Sinclair Inc is showing off the Broadcast Positioning System, or BPS for short, at the National Association of Broadcasters Show in Las Vegas. The technology uses eLoran, a technique to achieve long-range navigation with terrestrial towers instead of satellites in Earth orbit. BPS turns television broadcast towers into positioning stations for other devices, as long as the tower has been upgraded to broadcast ATSC 3.0, also known as NextGen TV.
The technology was developed by the National Association of Broadcasters (NAB), using a similar Enhanced LORAN (eLoran) technique for land-based positioning that has been tested by China, South Korea, and other countries. LORAN was developed by the United States and United Kingdom during World War II for tracking the position of ship convoys and patrol aircraft, and Enhanced LORAN takes advantage of modern transmitter and receiver technology to improve accuracy. It has a reported accuracy of ±8 meters, which is comparable to the range of roughly ±4.9 meters available to most smartphones using GPS, but not the millimeter-level margin for error possible with upgraded receiver equipment and best-possible conditions.
The GPS Backup
BPS and all other Enhanced LORAN implementations are primarily intended to be backups for the potential failure of the GPS network. There are currently 31 GPS satellites in orbit around the Earth (seen below), and if enough of them suddenly stop working, the network’s accuracy drops or fully stops working. That would wreak havoc on civilian and military transportation, as well as any systems that use GPS for time synchronization. Even though GPS is owned and operated by the United States, it’s freely available to anyone around the world.
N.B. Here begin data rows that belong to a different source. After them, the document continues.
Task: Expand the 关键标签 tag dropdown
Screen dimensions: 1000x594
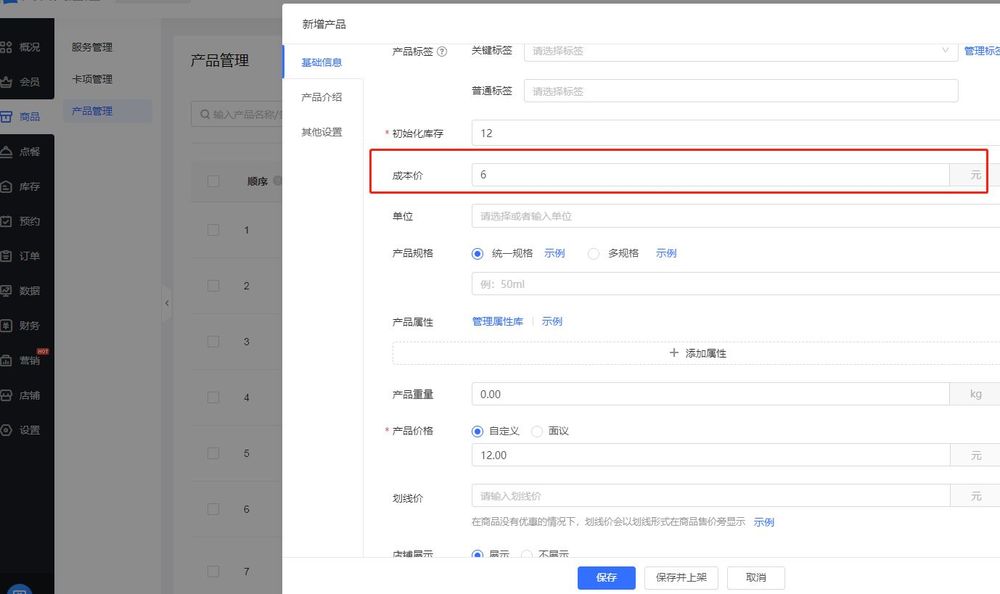Action: [740, 50]
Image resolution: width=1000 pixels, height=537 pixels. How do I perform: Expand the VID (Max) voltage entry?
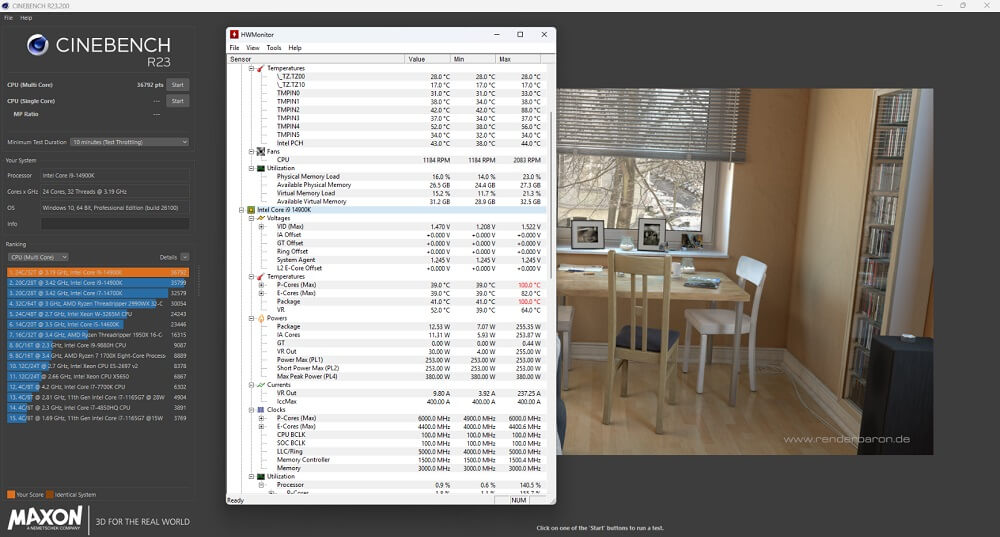[260, 227]
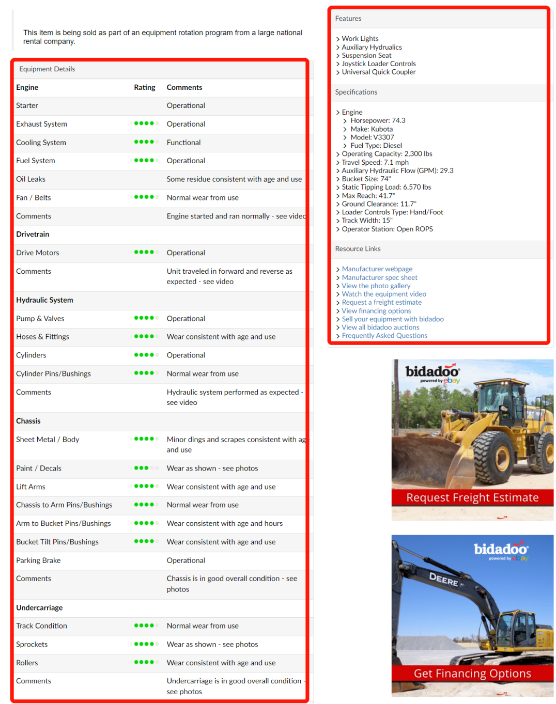Click the Get Financing Options banner
The height and width of the screenshot is (704, 556).
tap(472, 673)
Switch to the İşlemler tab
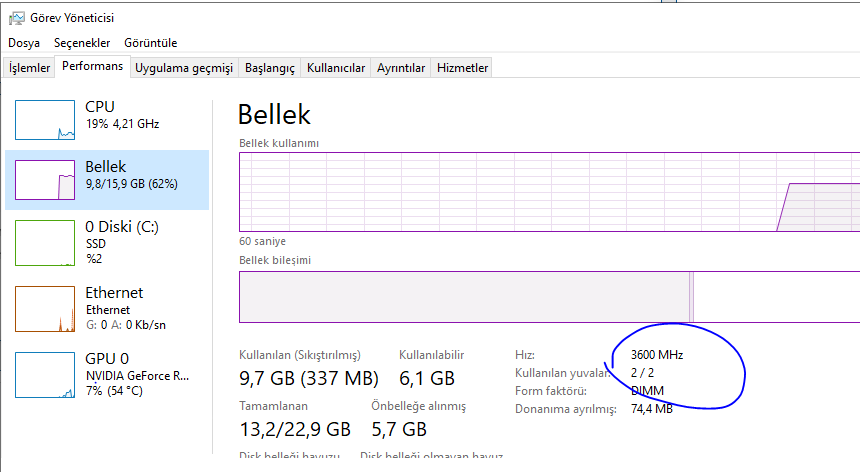The height and width of the screenshot is (472, 860). [29, 68]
NAB Executive Vice President, Technology and Chief Technology Officer Sam Matheny said in a press release, “Through technologies like the Broadcast Positioning System, enabled by ATSC 3.0, broadcasters can deliver a resilient solution to support America’s critical infrastructure in the face of growing threats to GPS. Combining BPS with eLoran provides a resilient, frequency diverse, and wholly terrestrial alternative to GPS.”
There are already backups to GPS, but they are mostly just other satellite constellations. Russia operates its own independent GLONASS network, China has BeiDou, and the European Union has Galileo. Japan and India also have satellite networks with partial global coverage. Many devices that use GPS can also connect to those networks, and they sometimes use Wi-Fi and other terrestrial systems to improve accuracy. For example, the iPhone 16 supports GPS, GLONASS, Galileo, QZSS, and BeiDou, and accuracy can be further enhanced in some areas using Bluetooth and Wi-Fi.
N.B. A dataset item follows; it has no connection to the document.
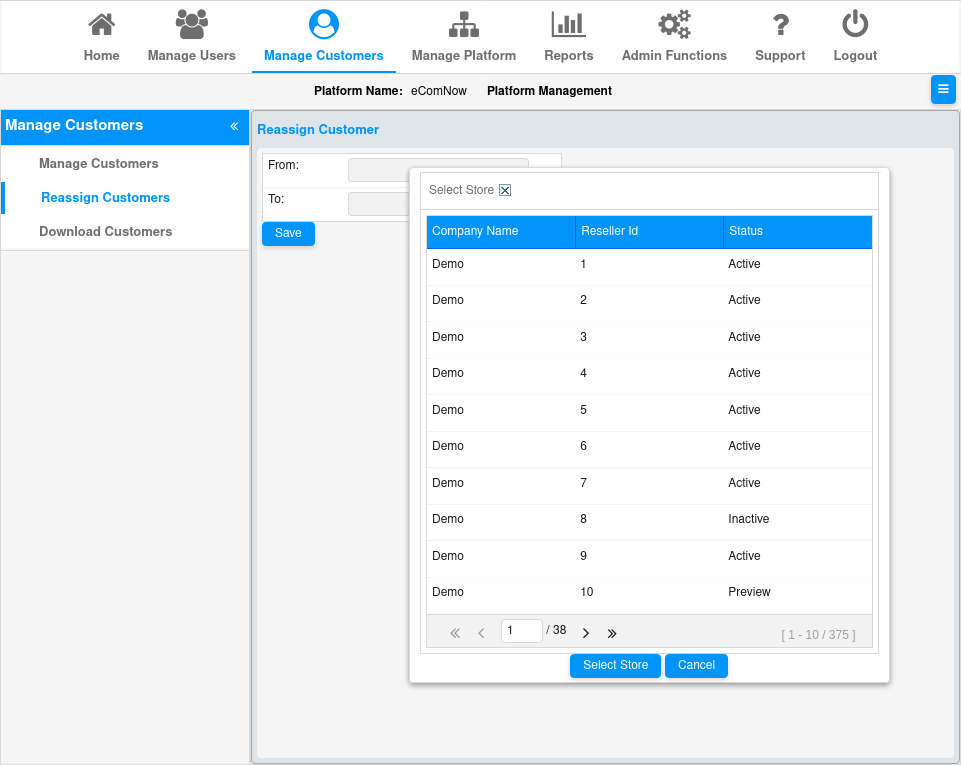The height and width of the screenshot is (765, 961).
Task: Open Download Customers from the sidebar
Action: 103,231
Importantly, BPS requires TV stations to roll out ATSC 3.0 support, and the ATSC 3.0 rollout hasn’t been going well. Most TVs, DVR boxes, and other TV tuners in the United States are still using ATSC 1.0, partially because of botched DRM requirements in ATSC 3.0. LG was a strong supporter of the new standard, but after an extended patent dispute, it stopped selling TVs with ATSC 3.0 in the United States.
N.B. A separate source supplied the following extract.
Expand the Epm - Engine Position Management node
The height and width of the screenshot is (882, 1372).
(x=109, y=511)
Broadcast companies, like the ones showing off the potential of BPS, are pushing the FCC to create rules requiring all TVs in the US to support ATSC 3.0. The end goal would be shutting down ATSC 1.0 broadcasts, which would allow ATSC 3.0 to reach its full potential with more bandwidth. However, anyone with older TVs and OTA boxes would have to buy new equipment, much like the transition to digital television in 2009.